En último lugar, su precioso nombre es medicina para nuestra debilidad. «Nada hay más propio para detener el ímpetu de la ira, abatir la hinchazón del orgullo, curar las llagas de la envidia, contener los ataques de la lujuria, apagar el fuego de la concupiscencia, calmar la sed de la avaricia y desterrar todos los apetitos desordenados»[5]. Con ocasión de esta fiesta, podemos pedir al Espíritu Santo que derrame este óleo santo en nuestros corazones, en nuestros labios y en nuestras obras. Así, nos uniremos al salmista que en la liturgia de hoy aclama: «Señor, Señor nuestro, ¡qué admirable es tu nombre por toda la tierra!» (Sal 8,1).
«EN VERDAD, en verdad os digo: si pedís al Padre algo en mi nombre, os lo concederá. Hasta ahora no habéis pedido nada en mi nombre; pedid y recibiréis, para que vuestra alegría sea completa» (Jn 16,23-24). De esta manera alentaba el Señor a sus apóstoles en la víspera de su pasión. Fiados en la palabra misma del Señor, podemos invocar frecuentemente su santo nombre. Como decía santa Teresa: «Miremos al glorioso san Pablo, que no parece se le caía de la boca siempre Jesús, como quien le tenía bien en el corazón»[6].
San Josemaría, a su vez, nos enseñó una jaculatoria estupenda: «Iesu, Iesu, esto mihi semper Iesus!»: Jesús, Jesús, sé para mí siempre Jesús. Si la repetimos con frecuencia nos pasmaremos de sus efectos, sobre todo cuando nos sintamos tristes, preocupados o cansados. «Yo le llamo Jesús, sin miedo, a solas», nos decía. «Aquí, junto al Sagrario, no me da vergüenza invocarle por su nombre. Hijo mío, dile tú también que le amas, que le amarás siempre. ¡Cada vez más!»[7]. Es misión nuestra –misión de cristianos corrientes– difundir la fragancia de este nombre a nuestro alrededor.

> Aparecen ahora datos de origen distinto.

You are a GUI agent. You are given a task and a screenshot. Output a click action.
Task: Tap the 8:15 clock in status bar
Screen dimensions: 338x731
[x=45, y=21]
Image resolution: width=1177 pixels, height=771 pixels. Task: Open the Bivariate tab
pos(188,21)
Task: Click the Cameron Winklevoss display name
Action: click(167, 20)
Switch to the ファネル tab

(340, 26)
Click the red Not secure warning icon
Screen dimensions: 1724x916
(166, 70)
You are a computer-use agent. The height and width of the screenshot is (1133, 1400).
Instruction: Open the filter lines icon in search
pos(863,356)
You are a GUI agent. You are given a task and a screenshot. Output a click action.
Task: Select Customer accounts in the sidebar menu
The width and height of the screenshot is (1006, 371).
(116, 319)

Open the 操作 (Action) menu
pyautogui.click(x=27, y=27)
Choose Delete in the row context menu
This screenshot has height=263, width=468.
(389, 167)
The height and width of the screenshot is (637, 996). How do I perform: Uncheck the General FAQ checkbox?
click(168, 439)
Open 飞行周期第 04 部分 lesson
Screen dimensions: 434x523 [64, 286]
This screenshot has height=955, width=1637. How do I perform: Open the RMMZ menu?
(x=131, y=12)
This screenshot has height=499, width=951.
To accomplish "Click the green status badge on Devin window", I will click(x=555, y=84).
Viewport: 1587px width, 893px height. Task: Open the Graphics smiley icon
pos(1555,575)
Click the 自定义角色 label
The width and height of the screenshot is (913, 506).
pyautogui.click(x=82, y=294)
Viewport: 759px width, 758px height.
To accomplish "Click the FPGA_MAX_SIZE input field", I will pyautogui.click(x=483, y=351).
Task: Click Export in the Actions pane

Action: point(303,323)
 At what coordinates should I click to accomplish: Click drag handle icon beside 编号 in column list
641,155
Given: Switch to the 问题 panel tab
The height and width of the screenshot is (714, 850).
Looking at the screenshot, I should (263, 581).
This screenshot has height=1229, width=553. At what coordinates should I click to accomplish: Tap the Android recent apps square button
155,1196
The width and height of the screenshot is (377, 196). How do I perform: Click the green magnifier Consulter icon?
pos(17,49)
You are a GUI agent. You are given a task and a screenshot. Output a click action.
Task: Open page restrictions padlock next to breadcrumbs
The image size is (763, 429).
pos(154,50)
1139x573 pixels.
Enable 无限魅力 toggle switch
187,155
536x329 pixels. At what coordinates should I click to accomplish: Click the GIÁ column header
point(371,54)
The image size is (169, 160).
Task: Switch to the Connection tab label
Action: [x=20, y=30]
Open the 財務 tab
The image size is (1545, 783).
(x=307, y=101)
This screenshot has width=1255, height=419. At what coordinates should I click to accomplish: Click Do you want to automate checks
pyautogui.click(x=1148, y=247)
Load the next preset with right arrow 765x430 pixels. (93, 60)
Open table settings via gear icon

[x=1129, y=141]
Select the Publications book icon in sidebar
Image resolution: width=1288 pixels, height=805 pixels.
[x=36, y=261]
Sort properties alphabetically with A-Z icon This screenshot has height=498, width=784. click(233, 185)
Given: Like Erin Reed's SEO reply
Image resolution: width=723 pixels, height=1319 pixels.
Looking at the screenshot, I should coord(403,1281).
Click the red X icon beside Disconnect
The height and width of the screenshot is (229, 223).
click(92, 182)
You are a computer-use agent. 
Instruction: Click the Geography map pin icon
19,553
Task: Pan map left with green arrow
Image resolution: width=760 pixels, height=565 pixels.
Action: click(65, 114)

«Este nombre ha de ser publicado para que brille, no debe quedar escondido. Pero no puede ser predicado con un corazón manchado o una boca impura, sino que ha de ser colocado y mostrado en un vaso escogido»[8], continuaba san Bernardino. El sacerdocio real –sello divino del Bautismo y la Confirmación– «nos capacita para llevar el nombre de Cristo a todos los ambientes donde trabajan y viven los hombres. Pero no me olvidéis que el apostolado, para que sea verdaderamente eficaz, ha de fundamentarse en una unión profunda, habitual, diaria, con Jesucristo Señor Nuestro»[9]. ¡Con qué acento y ternura resonaría el nombre de Jesús en labios de su Madre y de san José! Les suplicamos con confianza que nos recuerden su nombre bendito para tenerlo permanentemente en nuestro corazón.